PASSAGE SHOWN >>
+ + +

Executing a package using scale out functionality

Getting ready

How to do it...

Other Books You May Enjoy

Leave a review - let other readers know what you think

Preface

Mastering SQL Server 2017 brings in the power of R and Python for machine learning and containerization-based deployment on Windows and Linux. By knowing how to use the features of SQL Server 2017 to your advantage, you can build scalable applications and easily perform data integration and transformation.

After a quick recap of the features of SQL Server 2017, this Learning Path shows you how to use Query Store, columnstore indexes, and In-Memory OLTP in your applications. You'll then learn to integrate Python code in SQL Server and graph database implementations for development and testing. Next, you'll learn how to design and build SQL Server Integration Services (SSIS) data warehouse packages using SQL server data tools. You'll also learn to develop SSIS packages designed to maintain a data warehouse using data flow and other control flow tasks.

By the end of this Learning Path, you'll have the required information to easily design efficient, high-performance database applications. You'll also have explored on-premises big data integration processes to create a classic data warehouse.

This Learning Path includes content from the following Packt products:

SQL Server 2017 Developer's Guide by Miloš Radivojević, Dejan Sarka, William Durkin

SQL Server 2017 Integration Services Cookbook by Christian Coté, Dejan Sarka, Matija Lah

Who This Book Is For

Database developers and solution architects looking to develop ETL solutions with SSIS, and who want to learn the new features and capabilities in SSIS 2017, will find this Learning Path very useful. It will also be valuable to advanced analysis practitioners, business intelligence developers, and database consultants dealing with performance tuning. Some basic understanding of database concepts and T-SQL is required to get the best out of this Learning Path.

What This Book Covers

Chapter 1, Introduction to SQL Server 2017, very briefly covers the most important features and enhancements, not just those for developers. The chapter shows the whole picture and points readers in the direction of where things are moving.

+ + +

SOURCE EXCERPT >>
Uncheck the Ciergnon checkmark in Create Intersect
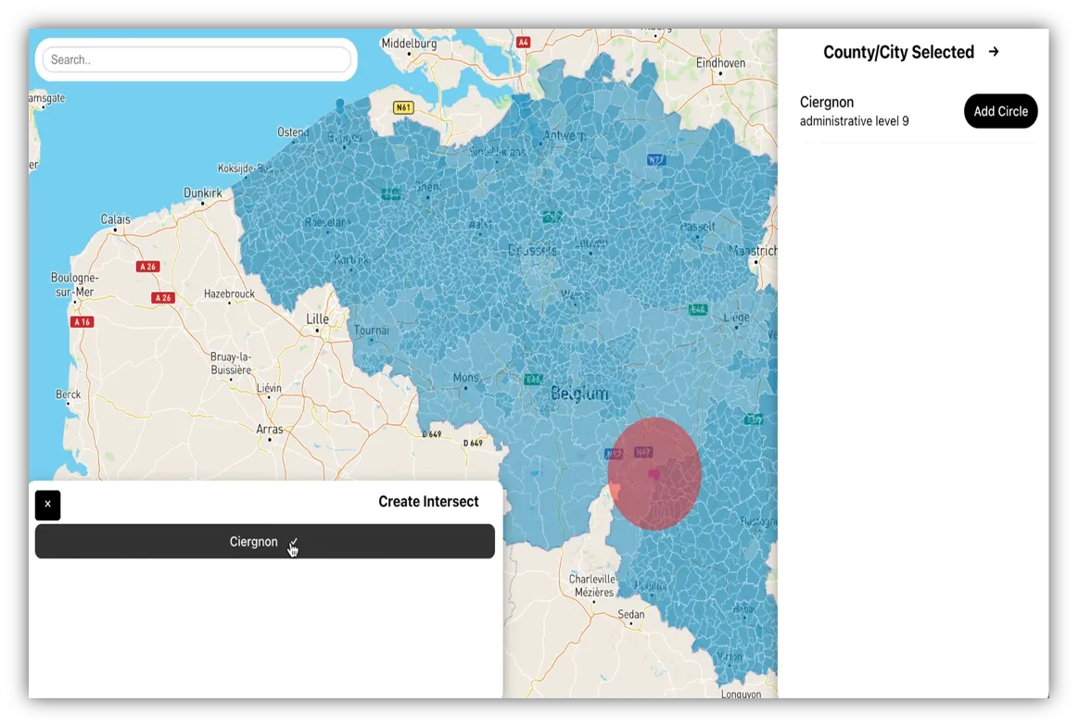[x=293, y=542]
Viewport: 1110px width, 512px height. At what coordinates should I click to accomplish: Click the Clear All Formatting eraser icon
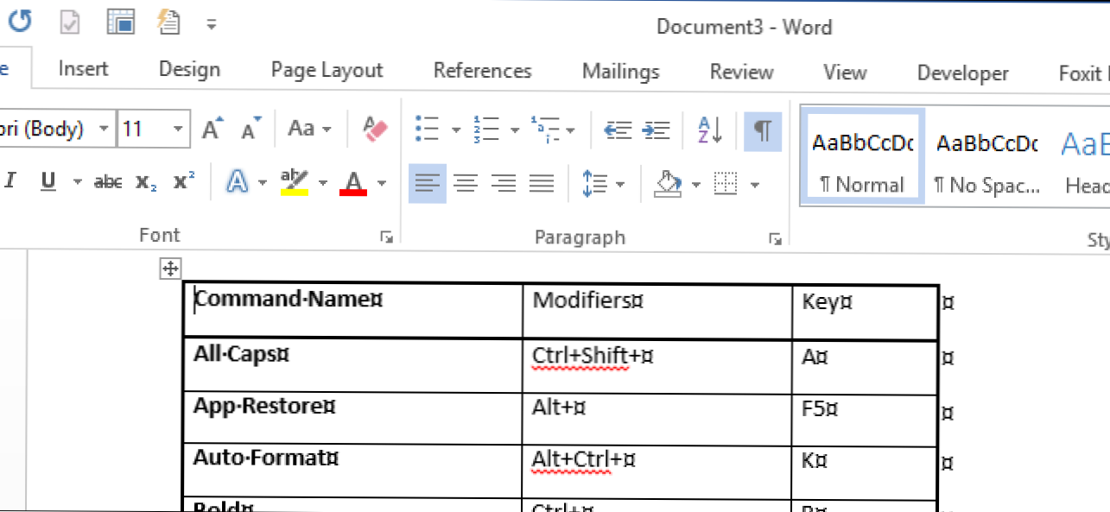[376, 130]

+ + +

TO DO >>
(1) In the SQL Server 2017 preface, list every group of readers that it names as finding the Learning Path useful or valuable.
(2) Answer these questions from the SQL Server 2017 preface.
(a) Which two languages does SQL Server 2017 bring in for machine learning?
(b) What prior knowledge does it say is required to get the best out of the Learning Path?
(c) Which chapter is titled "Introduction to SQL Server 2017"?

ANSWERS BELOW >>
(1)
- Database developers
- Solution architects
- Advanced analysis practitioners
- Business intelligence developers
- Database consultants dealing with performance tuning

(2)
(a) R and Python
(b) Some basic understanding of database concepts and T-SQL
(c) Chapter 1